» What needs to be done
Every line of the listing that follows must be written out unchanged.

_____

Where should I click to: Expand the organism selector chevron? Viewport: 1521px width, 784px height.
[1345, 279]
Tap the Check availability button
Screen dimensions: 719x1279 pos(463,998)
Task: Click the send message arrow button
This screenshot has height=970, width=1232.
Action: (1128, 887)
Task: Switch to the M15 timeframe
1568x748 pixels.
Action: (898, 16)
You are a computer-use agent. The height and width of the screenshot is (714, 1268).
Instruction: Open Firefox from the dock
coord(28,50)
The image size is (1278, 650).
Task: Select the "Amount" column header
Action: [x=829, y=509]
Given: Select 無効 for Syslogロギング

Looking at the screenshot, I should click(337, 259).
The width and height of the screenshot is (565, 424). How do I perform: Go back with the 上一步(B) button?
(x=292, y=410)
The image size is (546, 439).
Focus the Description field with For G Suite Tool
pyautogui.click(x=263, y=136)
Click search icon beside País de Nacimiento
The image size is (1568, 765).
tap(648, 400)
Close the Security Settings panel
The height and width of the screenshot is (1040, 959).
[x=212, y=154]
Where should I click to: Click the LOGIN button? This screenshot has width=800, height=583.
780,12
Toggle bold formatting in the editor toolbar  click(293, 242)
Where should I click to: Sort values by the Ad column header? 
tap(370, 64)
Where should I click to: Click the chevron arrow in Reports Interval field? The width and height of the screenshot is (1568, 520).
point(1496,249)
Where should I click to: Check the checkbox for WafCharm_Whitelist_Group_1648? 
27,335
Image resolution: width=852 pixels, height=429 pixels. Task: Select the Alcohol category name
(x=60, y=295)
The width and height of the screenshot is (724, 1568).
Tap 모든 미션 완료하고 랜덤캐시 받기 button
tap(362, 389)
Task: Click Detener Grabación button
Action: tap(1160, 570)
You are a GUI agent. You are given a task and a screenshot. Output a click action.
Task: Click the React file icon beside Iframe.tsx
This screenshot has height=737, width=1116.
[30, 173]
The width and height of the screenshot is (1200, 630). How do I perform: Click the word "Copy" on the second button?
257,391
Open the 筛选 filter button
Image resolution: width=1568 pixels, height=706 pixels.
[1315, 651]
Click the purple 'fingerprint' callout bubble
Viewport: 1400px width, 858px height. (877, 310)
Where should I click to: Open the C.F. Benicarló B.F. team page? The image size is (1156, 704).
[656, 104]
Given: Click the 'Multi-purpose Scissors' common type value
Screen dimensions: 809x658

_____

» Solution to the exercise
Where should I click to: Expand the organism selector chevron? Viewport: 1521px width, 784px height.
[1345, 279]
Tap the Check availability button
Screen dimensions: 719x1279 pos(463,998)
Task: Click the send message arrow button
This screenshot has height=970, width=1232.
Action: (1128, 887)
Task: Switch to the M15 timeframe
1568x748 pixels.
Action: (898, 16)
You are a computer-use agent. The height and width of the screenshot is (714, 1268).
Instruction: Open Firefox from the dock
coord(28,50)
The image size is (1278, 650).
Task: Select the "Amount" column header
Action: [x=829, y=509]
Given: Select 無効 for Syslogロギング

Looking at the screenshot, I should click(337, 259).
The width and height of the screenshot is (565, 424). How do I perform: Go back with the 上一步(B) button?
(x=292, y=410)
The image size is (546, 439).
Focus the Description field with For G Suite Tool
pyautogui.click(x=263, y=136)
Click search icon beside País de Nacimiento
The image size is (1568, 765).
tap(648, 400)
Close the Security Settings panel
The height and width of the screenshot is (1040, 959).
[x=212, y=154]
Where should I click to: Click the LOGIN button? This screenshot has width=800, height=583.
780,12
Toggle bold formatting in the editor toolbar  click(293, 242)
Where should I click to: Sort values by the Ad column header? 
tap(370, 64)
Where should I click to: Click the chevron arrow in Reports Interval field? The width and height of the screenshot is (1568, 520).
point(1496,249)
Where should I click to: Check the checkbox for WafCharm_Whitelist_Group_1648? 
27,335
Image resolution: width=852 pixels, height=429 pixels. Task: Select the Alcohol category name
(x=60, y=295)
The width and height of the screenshot is (724, 1568).
Tap 모든 미션 완료하고 랜덤캐시 받기 button
tap(362, 389)
Task: Click Detener Grabación button
Action: tap(1160, 570)
You are a GUI agent. You are given a task and a screenshot. Output a click action.
Task: Click the React file icon beside Iframe.tsx
This screenshot has height=737, width=1116.
[30, 173]
The width and height of the screenshot is (1200, 630). How do I perform: Click the word "Copy" on the second button?
257,391
Open the 筛选 filter button
Image resolution: width=1568 pixels, height=706 pixels.
[1315, 651]
Click the purple 'fingerprint' callout bubble
Viewport: 1400px width, 858px height. (877, 310)
Where should I click to: Open the C.F. Benicarló B.F. team page? The image size is (1156, 704).
[656, 104]
Given: Click the 'Multi-purpose Scissors' common type value
Screen dimensions: 809x658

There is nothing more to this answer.